Dans la veine classique de notre cinéma, on retrouve cette année, dans le peloton de tête du box-office, Claude Pinoteau, qui, dans La boum, s'est souvenu des recettes de La gifle et met à nouveau en scène une adolescente, âgée cette fois, évolution des mœurs oblige, de quatorze ans seulement. Et encore Claude Berri, qui a tenté, dans Je vous aime, de camper une femme d'aujourd'hui, à la fois sentimentale et libre, interprétée avec charme par Catherine Deneuve. Moins bien accueilli, et pourtant bien moins conventionnel, Claude Sautet, dans Un mauvais fils, cerne, lui, les relations d'un fils rebelle et de son père. Un film un peu gris, mais sensible, où Patrick Dewaere montre qu'il peut décidément aborder tous les registres. Injustement boudé enfin, Claude Goretta, avec La provinciale, où Nathalie Baye interprète avec beaucoup d'intelligence une jeune enseignante aux prises avec des doutes professionnels et sentimentaux.
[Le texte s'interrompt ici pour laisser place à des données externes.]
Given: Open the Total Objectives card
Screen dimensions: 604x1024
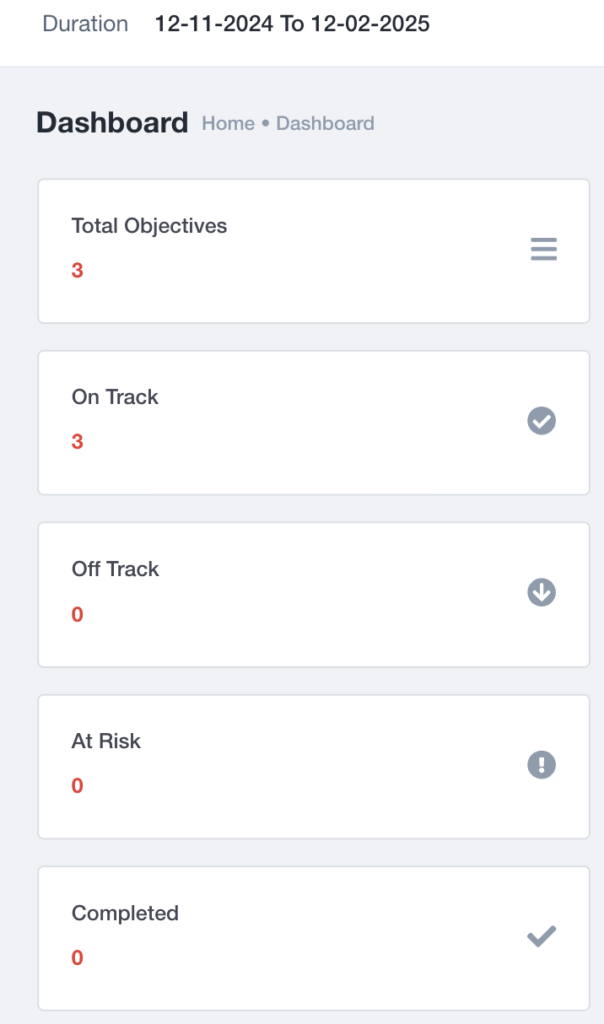Looking at the screenshot, I should tap(313, 251).
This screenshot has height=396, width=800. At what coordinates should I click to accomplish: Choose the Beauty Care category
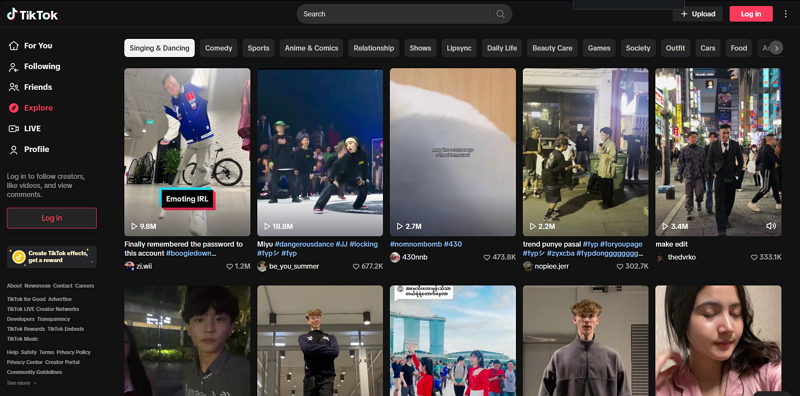click(x=552, y=48)
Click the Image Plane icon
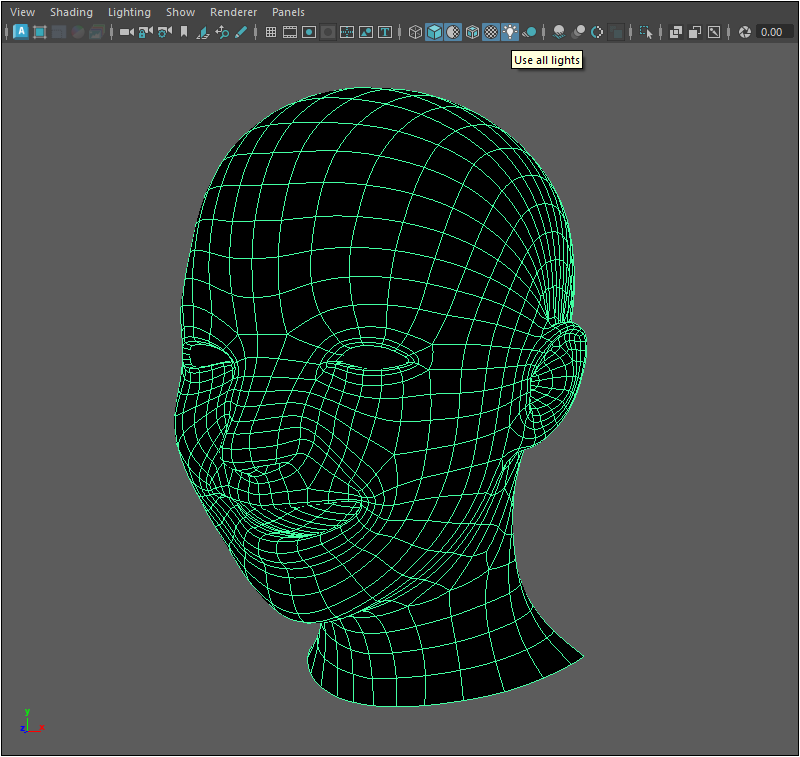The image size is (800, 757). [x=203, y=32]
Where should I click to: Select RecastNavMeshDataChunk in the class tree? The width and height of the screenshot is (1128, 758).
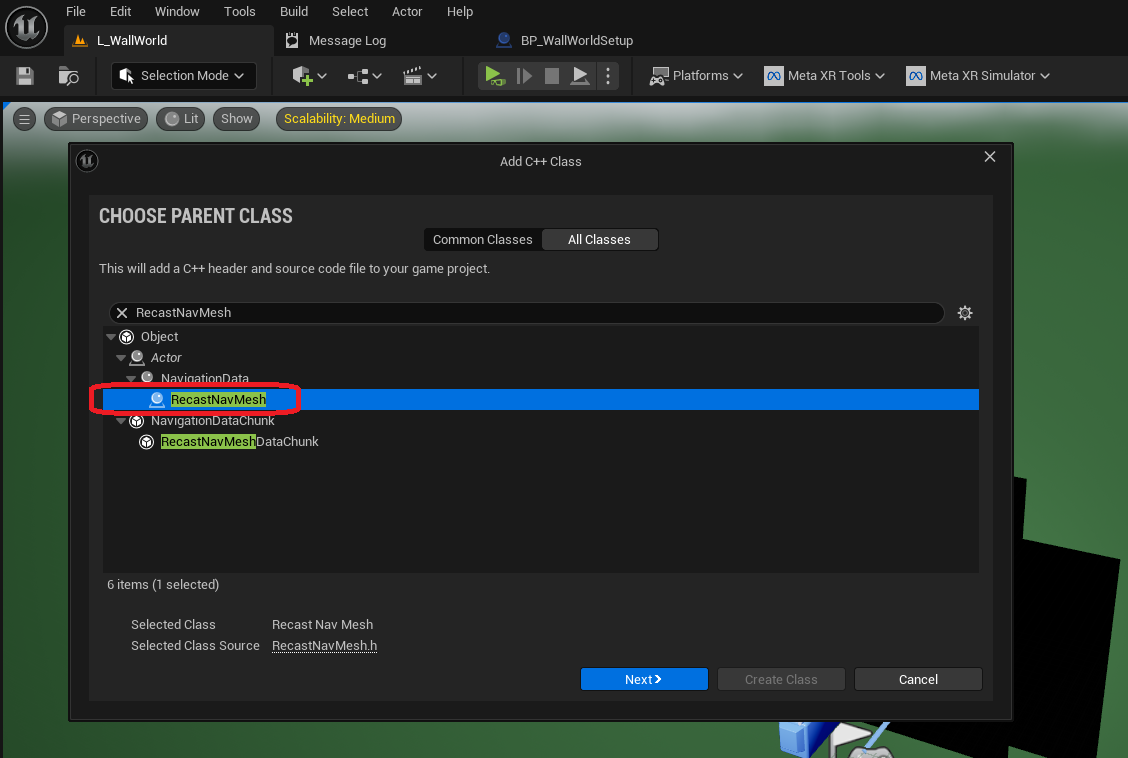click(239, 442)
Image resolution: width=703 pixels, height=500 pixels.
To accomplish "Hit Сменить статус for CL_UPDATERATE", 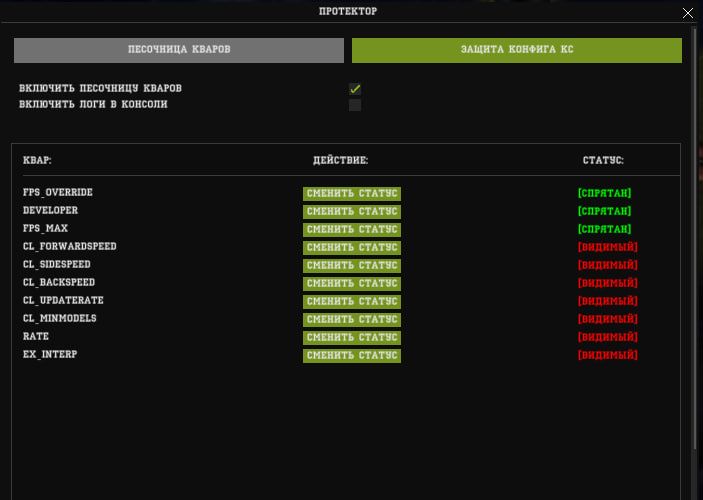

Les bleus à l'âme et les incertitudes du cœur dominent la production française. Mais, sur ce sujet éternel, tout est affaire de style, de ton. Cinq cinéastes ont fait preuve d'une particulière originalité dans ce domaine. Maurice Pialat, d'abord, dont l'agressif Loulou, interprété avec une violence paroxystique par Gérard Depardieu (et Isabelle Huppert), a fait la quasi-unanimité de la critique. Un film au réalisme parfois rude, où l'on voit, une petite bourgeoise se laisser envoûter par un loubard fruste et brutal et qui, peut-être, paraîtra bientôt, dans l'œuvre pourtant si passionnante de Pialat, un peu complaisant. Jacques Doillon ensuite qui, dans La fille prodigue, montre, à l'occasion encore d'une crise conjugale, une Jane Birkin méconnaissable, douloureuse et grave, aller jusqu'à l'inceste pour se délivrer d'une enfance mal oubliée. Éric Rohmer, aussi, entamant avec La femme de l'aviateur un nouveau cycle de comédies et proverbes en étudiant, avec la rigueur de l'entomologiste, les déboires amoureux d'un jeune postier. Alain Cavalier surtout qui, grâce à deux interprètes formidables, Jean Rochefort et Camille de Casablanca (la propre fille du réalisateur), a su faire d'Un étrange voyage, très injustement boudé par le public, un admirable film sur les relations d'un père et de sa fille, unis le temps d'une enquête le long de la voie ferrée, à la recherche de leur mère et grand-mère disparue.
Passion
Enfin, peut-on classer ici l'inclassable Zulawski avec Possession (film franco-allemand tourné en anglais) ? Dans la lignée de Polanski, mais plus excessif encore, il filme, avec une rare violence, une histoire de passion et de mort, où les fantasmes les plus délirants se concrétisent, partant d'une crise conjugale pour déboucher dans un fantastique sanglant. Du super-expressionnisme, provocant et complaisant, où Isabelle Adjani, récompensée à Cannes, dépasse les limites jamais atteintes à l'écran d'une tension portée au paroxysme de la folie.